Nous sommes de retour en Thaïlande, mais avec encore, un bon bout de chemin qui nous attend pour arriver chez Bertrand qui va nous recevoir pendant quelques jours à proximité de Rayong.

 

Bertrand. Encore un aventurier. Spécialiste du textile, il n’a pas hésité à s’expatrier pour exercer son métier qui le passionne.

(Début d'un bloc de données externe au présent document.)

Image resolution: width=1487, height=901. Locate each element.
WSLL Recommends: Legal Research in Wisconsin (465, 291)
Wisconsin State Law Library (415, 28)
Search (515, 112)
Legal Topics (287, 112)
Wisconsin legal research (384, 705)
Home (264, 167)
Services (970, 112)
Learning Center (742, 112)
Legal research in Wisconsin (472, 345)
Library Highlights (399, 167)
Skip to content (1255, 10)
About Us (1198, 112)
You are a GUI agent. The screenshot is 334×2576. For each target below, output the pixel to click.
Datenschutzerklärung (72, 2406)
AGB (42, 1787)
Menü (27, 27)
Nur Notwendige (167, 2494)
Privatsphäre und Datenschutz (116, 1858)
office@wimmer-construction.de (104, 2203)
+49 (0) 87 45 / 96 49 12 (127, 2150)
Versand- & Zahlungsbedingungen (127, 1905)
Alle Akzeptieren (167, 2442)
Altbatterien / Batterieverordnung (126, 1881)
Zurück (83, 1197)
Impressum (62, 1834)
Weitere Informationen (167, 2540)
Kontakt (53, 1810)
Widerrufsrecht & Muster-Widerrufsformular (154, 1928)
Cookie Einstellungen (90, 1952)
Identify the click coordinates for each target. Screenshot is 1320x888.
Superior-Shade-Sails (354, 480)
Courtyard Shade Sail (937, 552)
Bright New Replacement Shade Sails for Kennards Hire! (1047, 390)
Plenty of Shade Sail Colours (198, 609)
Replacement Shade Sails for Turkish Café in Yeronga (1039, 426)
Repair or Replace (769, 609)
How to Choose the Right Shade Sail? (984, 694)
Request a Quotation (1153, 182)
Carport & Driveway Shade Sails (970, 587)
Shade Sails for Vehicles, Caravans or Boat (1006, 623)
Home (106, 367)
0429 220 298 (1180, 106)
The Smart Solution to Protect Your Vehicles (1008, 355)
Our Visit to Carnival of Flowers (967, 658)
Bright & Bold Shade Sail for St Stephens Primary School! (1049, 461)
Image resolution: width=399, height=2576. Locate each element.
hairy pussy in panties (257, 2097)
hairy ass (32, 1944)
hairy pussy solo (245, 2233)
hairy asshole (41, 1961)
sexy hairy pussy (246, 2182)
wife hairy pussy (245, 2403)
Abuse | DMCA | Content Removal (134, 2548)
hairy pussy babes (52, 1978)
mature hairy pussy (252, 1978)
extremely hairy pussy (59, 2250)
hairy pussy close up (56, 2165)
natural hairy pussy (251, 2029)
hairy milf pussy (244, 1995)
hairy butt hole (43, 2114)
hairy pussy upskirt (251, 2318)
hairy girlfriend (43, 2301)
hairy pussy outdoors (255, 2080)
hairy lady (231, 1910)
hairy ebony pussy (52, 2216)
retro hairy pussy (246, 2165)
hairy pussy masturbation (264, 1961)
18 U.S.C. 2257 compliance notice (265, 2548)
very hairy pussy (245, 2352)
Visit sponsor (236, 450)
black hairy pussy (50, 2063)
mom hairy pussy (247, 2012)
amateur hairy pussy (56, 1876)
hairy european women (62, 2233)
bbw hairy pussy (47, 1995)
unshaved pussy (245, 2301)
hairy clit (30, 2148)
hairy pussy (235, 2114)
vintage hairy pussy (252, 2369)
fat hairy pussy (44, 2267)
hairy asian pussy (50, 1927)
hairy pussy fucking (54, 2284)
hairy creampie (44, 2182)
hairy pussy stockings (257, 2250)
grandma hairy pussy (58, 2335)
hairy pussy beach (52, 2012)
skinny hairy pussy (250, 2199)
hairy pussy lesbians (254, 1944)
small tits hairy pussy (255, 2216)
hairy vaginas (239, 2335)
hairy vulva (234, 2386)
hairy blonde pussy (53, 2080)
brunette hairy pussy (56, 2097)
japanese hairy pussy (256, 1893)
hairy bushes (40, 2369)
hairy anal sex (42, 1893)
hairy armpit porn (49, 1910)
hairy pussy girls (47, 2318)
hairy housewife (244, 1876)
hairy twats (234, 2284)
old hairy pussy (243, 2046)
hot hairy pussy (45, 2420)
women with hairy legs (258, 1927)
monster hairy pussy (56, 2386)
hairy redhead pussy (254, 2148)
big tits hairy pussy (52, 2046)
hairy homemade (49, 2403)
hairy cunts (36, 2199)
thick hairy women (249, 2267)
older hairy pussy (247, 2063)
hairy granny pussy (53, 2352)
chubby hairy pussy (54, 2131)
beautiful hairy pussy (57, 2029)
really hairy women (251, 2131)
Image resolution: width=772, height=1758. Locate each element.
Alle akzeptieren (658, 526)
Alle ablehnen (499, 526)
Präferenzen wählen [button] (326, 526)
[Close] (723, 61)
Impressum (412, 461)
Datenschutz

Et quand, par exemple, alors qu’il est en vacances en France, il ne trouve rien de mieux, pour retourner à son poste à l’usine des casques Shark implantée en Thaïlande, que de rejoindre Delhi, en Inde, à moto et en moins de cinq semaines (il est impossible de relier l’Inde à la Thaïlande par la route à cause du Myanmar d’un côté et de la Chine de l’autre)… Il serait tellement simple de prendre l’avion…

 

Passionnante visite de l’usine, préparation de notre départ vers le Népal, et retour à Bangkok au milieu d’immeubles au design futuriste, d’un dédale de centres commerciaux reliés les uns aux autres par le métro aérien, et où tout va très vite.

 

La moto est équipée d’un pneu arrière neuf en même temps qu’elle subit une bonne révision avant de se retrouver dans une caisse, prête à prendre le chemin de l’Himalaya, nous trouvons des billets d’avion pour Kathmandou, nous faisons quelques achats de matériel, nos passeports reçoivent le visa pour le Népal…. Toujours pas le temps de s’ennuyer !

 

Mais avant de nous envoler, une dernière rencontre nous attend ici. Marie et Brian, encore des québéquois, qui font aussi un tour du monde à moto. Eux tournent dans l’autre sens et nous nous croisons ici. Une soirée ne sera pas de trop pour faire connaissance, et échanger un tas d’informations qui faciliteront l’avenir proche des uns et des autres.

 

Il ne nous reste que le temps de quelques visites avant d’embarquer à nouveau pour un autre monde. Au vu des photos et vidéos entrevues sur l’ordinateur de Marie et Brian, il y a de grandes chances que notre voyage reprenne un goût d’aventure sous peu de temps.

 

Nous ne manquerons pas de vous faire parvenir quelques images du haut de la plus haute route du Monde, si toutefois, le yéti nous laisse accéder jusque là haut, au cœur de l’Himalaya…

 

 

Nous espérons donc, très bientôt vous envoyer aussi, un peu de fraicheur alors que vous serez en plein été et certainement, les doigts de pieds en éventail avec une paille dans la limonade fraiche.